Bacula-users

Re: [Bacula-users] Timeout (?) problems with some Full backups

2009-08-13 05:12:43
Subject: Re: [Bacula-users] Timeout (?) problems with some Full backups
From: Nick Lock <nick.lock AT exa-networks.co DOT uk>
To: John Lockard <jlockard AT umich DOT edu>
Date: Thu, 13 Aug 2009 10:08:05 +0100
Thanks very much for the help everyone, I do appreciate it. And quite
possibly - you've fixed it :)

>>From the top:

John Drescher wrote:

> I would make the heartbeat interval much shorter.
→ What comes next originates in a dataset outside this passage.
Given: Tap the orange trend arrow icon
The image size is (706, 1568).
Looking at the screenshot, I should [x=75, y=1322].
Thinking that this might be a good idea, I dropped all the Heartbeat
Intervals to 1 minute and left the same backup to run again along with
the usual overnight backups. (hooray for bash, I can push a new
bacula-fd.conf to all the servers in less than 2 minutes!) As it was the
end of the day for me, I thought letting Bacula do it's stuff in peace
and taking a fresh look this morning would be best.
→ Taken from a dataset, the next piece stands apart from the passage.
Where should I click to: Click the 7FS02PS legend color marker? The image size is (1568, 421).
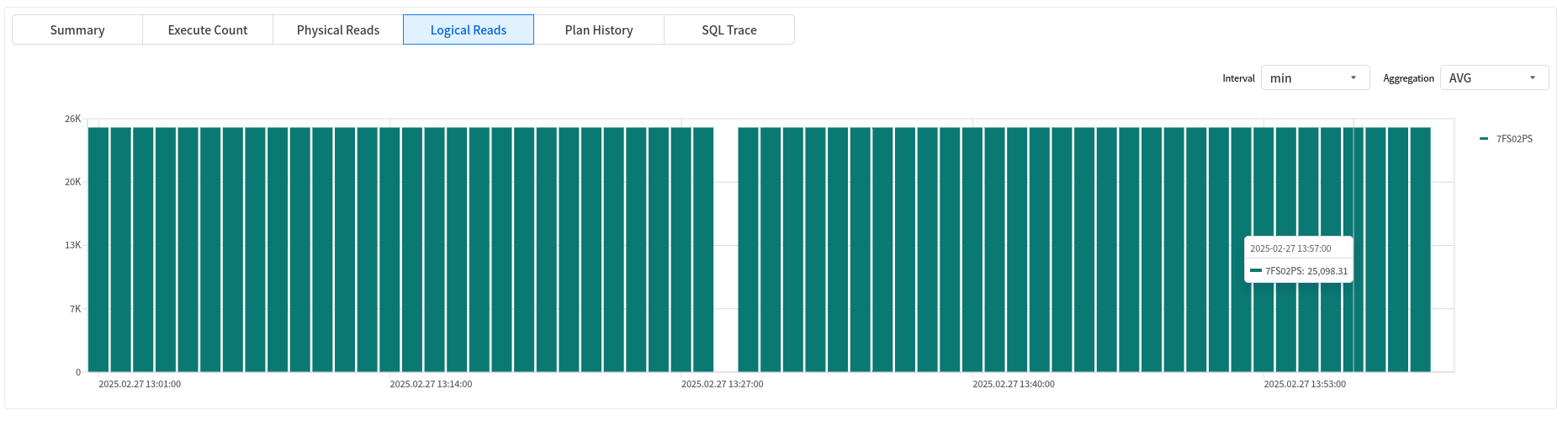click(1484, 139)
I assume that a 1 minute heartbeat won't be too detrimental to the
network - compared to the flood of backup data that's coming into the
same server? (I run the Dir and SD on the same server)
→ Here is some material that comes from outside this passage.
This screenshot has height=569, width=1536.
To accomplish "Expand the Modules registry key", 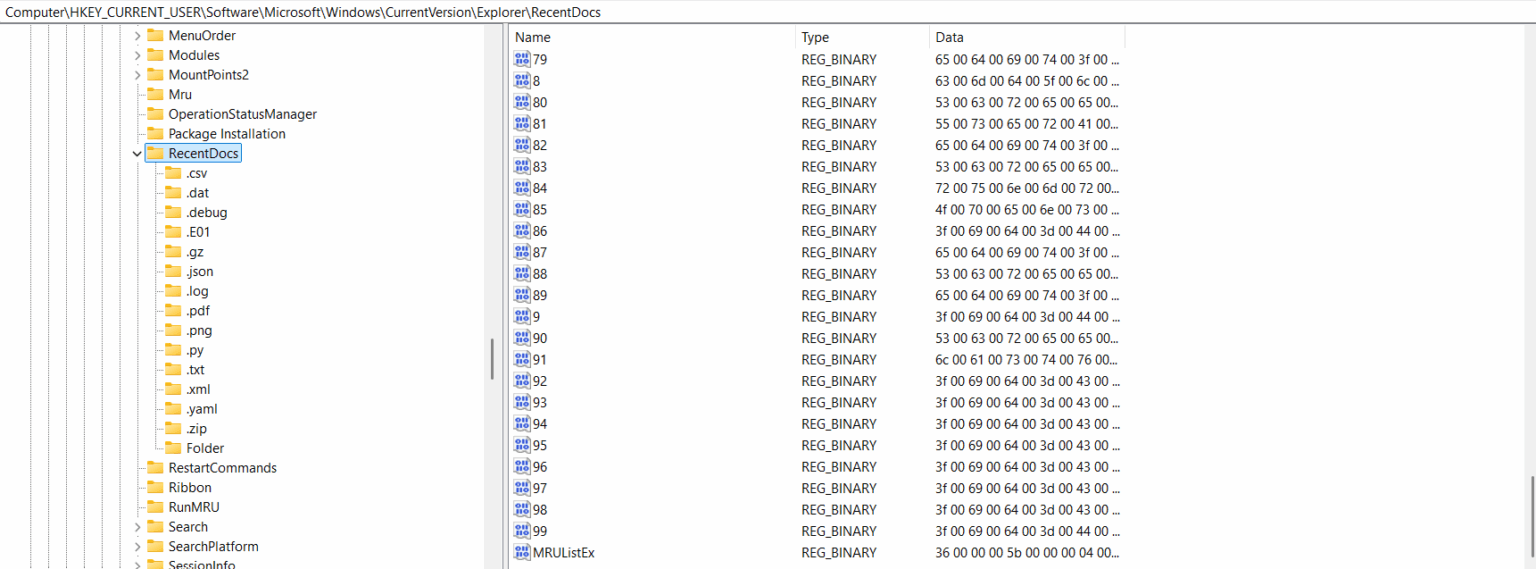I will pos(137,55).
I'll show the results below...

> Also I am interested on why the backup rate is this slow. Slow
> network?

This particular machine is a VM on a quite highly loaded host. We put
lower priority, less demanding, VM hosts together on one host in order
to give more resources to higher priority tasks. The effective CPU speed
in the VM is quite low, so I think that the compression which the
bacula-fd task performs on the data is a rate-limiting step. We *can*
get line-speed transfers from other servers, it just happens that this
one is a little slower!



Josh Fisher wrote:

> Something is dropping the Dir-FD connection. A router in between FD
> and Dir, perhaps.

Yes, it seems that something is dropping the connection. For peace of
mind I'll have a word with our networking engineer as to what the
current connection timeout values are on the hardware I don't directly
control. It's also occured to me that I'll have to check what the
current tcp timeout settings are on the server - maybe a recent update
changed them and I didn't notice...? (Full backups have been running OK
for a few months prior to my current problems!)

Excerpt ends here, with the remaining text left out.